» Instructions for the task: Copy all lines below that use the word "accomplish".

(Material shown Opens)

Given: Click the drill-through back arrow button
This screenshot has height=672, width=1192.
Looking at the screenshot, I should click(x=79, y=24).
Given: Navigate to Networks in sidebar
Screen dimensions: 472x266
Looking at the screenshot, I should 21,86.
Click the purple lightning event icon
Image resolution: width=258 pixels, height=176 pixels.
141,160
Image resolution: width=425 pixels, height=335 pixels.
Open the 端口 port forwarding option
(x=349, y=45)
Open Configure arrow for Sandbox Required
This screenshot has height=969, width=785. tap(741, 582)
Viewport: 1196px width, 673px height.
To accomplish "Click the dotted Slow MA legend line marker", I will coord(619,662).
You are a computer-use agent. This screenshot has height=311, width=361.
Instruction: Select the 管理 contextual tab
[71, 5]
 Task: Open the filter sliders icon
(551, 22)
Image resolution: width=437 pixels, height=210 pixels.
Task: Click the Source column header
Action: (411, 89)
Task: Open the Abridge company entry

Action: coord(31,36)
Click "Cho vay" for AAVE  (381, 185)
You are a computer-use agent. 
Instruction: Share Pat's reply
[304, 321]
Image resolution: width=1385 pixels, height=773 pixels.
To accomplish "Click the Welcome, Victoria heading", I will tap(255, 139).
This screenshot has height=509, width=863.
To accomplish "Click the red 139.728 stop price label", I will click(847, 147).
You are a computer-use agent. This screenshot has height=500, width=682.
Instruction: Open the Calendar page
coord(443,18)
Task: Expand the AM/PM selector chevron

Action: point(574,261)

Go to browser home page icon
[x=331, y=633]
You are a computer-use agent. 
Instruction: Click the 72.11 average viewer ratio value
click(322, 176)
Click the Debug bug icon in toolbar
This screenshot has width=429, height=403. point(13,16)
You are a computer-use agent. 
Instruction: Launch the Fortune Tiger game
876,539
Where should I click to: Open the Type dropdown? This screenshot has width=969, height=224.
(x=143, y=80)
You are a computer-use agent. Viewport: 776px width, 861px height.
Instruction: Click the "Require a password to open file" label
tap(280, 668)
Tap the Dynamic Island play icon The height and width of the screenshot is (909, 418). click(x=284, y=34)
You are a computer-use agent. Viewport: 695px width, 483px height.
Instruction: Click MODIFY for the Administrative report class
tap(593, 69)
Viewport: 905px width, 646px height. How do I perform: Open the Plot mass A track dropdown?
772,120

(Material shown Closes)

» Exercise response:
To accomplish "Click the dotted Slow MA legend line marker", I will coord(619,662).
To accomplish "Click the Welcome, Victoria heading", I will tap(255, 139).
To accomplish "Click the red 139.728 stop price label", I will click(847, 147).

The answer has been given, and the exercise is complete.